When I told her about the patterns, she asked if I was drinking. I was able to reply (truthfully) that I had quit. She said "Congratulations," but I felt as if maybe I were lying.

I don't know how I feel about drinking just yet.

When I was talking to Dick on the phone the other day, he said that we could take some Margaritas out on the boat.

I said I would be the designated driver.

He said, "You don't have to worry about that here - there's one lady that I've met at least five times who is drunk off her ass every time." I think he was telling me that no one would single me out "as the crazy girl" if I choose to drink, but I told him I don't want to be that "wild" girl. I don't have any control over what it is that is eating me up just yet. Or maybe I have a little. I'm not drinking. I WILL go to counseling tomorrow.

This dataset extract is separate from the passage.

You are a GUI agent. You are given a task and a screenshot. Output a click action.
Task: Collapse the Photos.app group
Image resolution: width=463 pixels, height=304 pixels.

He said okay. I wonder if he ever gets tired of trying to make things easier for me. I wonder if I will ever find a place where I will be comfortable just being myself without alcohol. It's not progressing as quickly as I would like. I feel STUNTED. Drinking stunts your growth.

I will see her tomorrow at 2. For about 2 hours, she said.

I want to be honest with her.

Jane Says: I believe that if you are what you eat, I am cheap, fast, and greasy.
*Stolen lovingly from Larry the Cable Guy.